■ PROBLEM
Reproduce the items word for word in the stretch from the line containing "649x427 pixels. Task: Click" through the end of the items, omitting the pictures.

■ EXTRACTED DATA
──────────
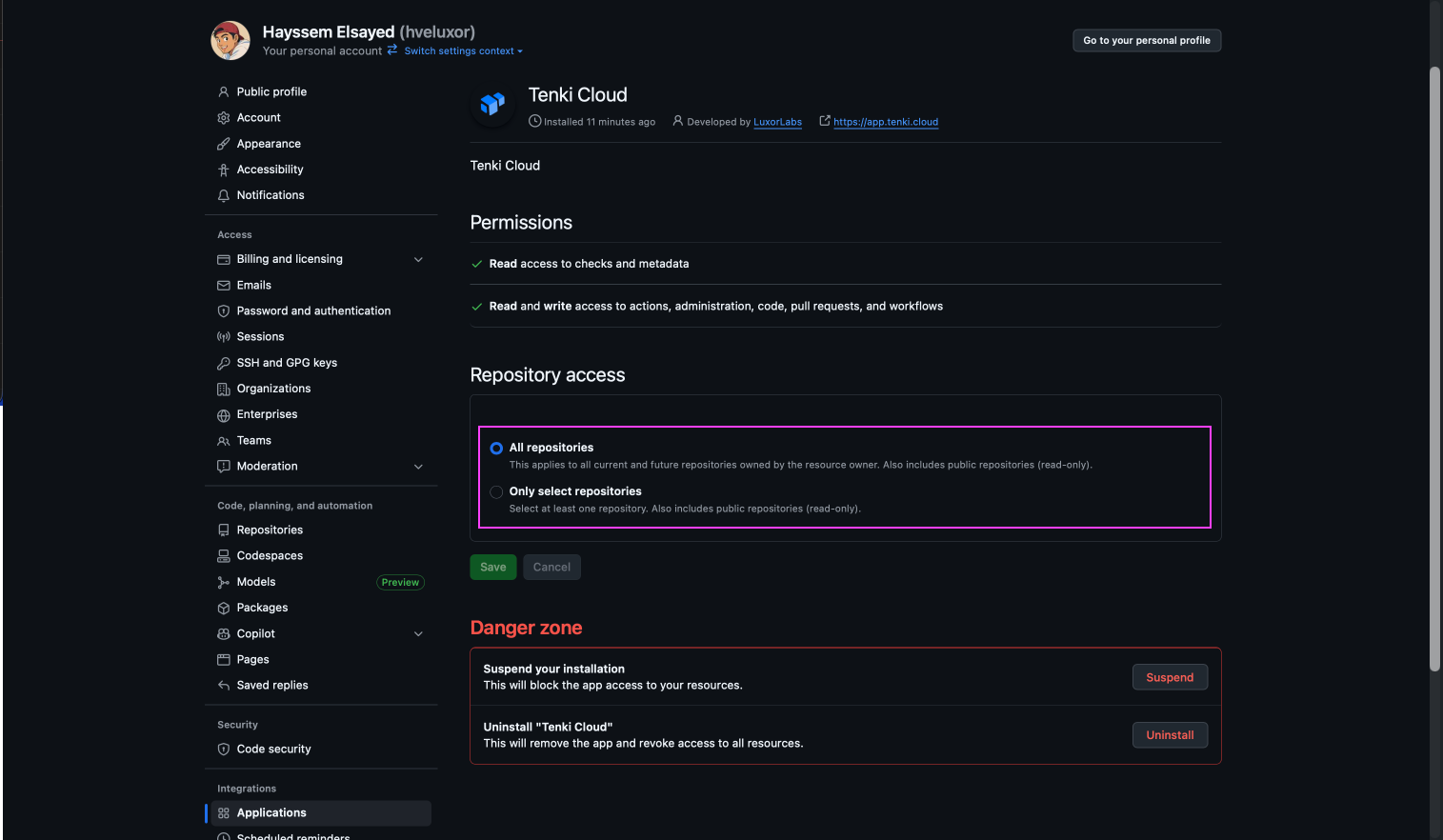The width and height of the screenshot is (1443, 840).
Task: Open the Repositories settings page
Action: tap(270, 530)
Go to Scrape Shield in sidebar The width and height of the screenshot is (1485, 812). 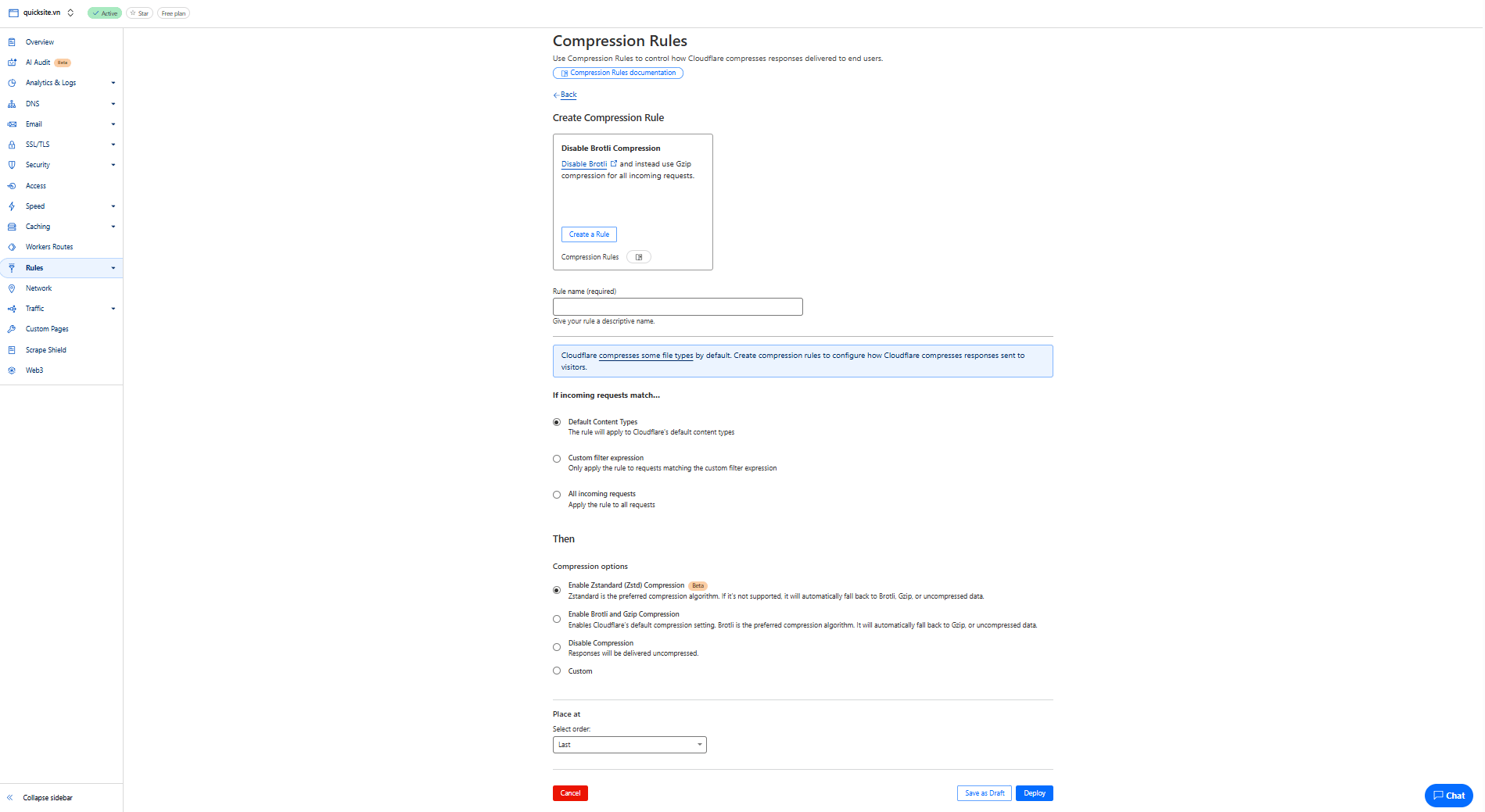tap(45, 350)
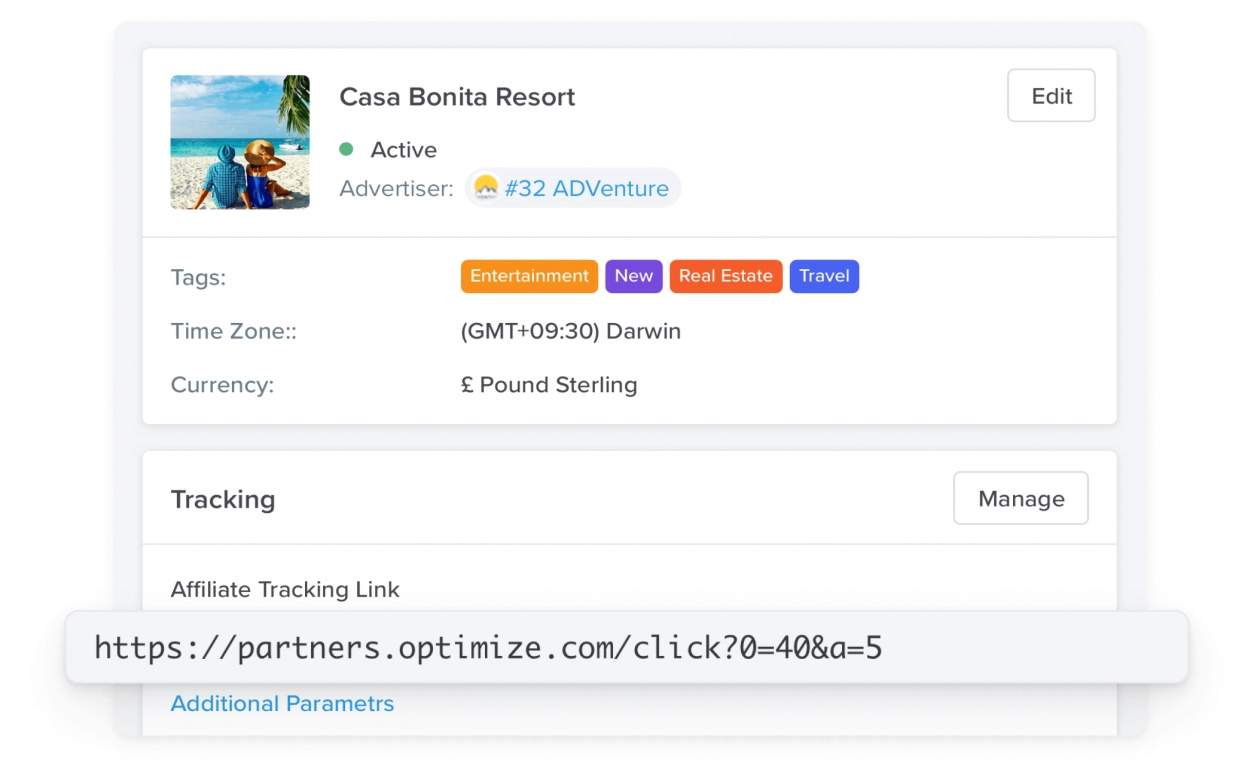Select the blue Travel tag
Viewport: 1254px width, 775px height.
[824, 276]
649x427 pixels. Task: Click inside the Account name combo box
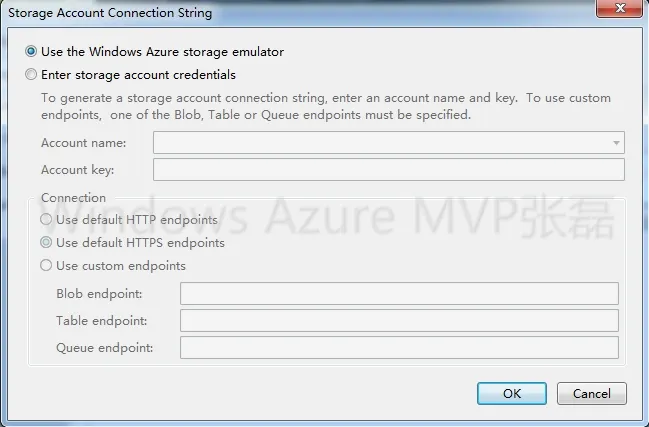point(380,143)
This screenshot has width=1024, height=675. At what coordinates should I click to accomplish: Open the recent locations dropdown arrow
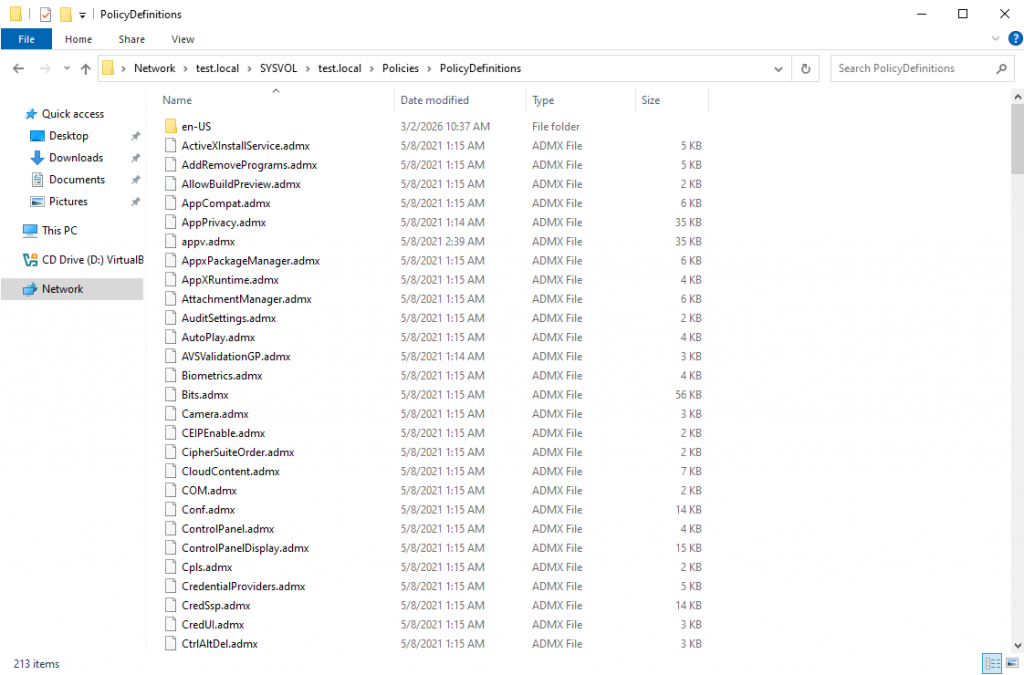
──────────
■ THE SOLUTION
649x427 pixels. Task: Click inside the Account name combo box
point(380,143)
This screenshot has width=1024, height=675. At what coordinates should I click to accomplish: Open the recent locations dropdown arrow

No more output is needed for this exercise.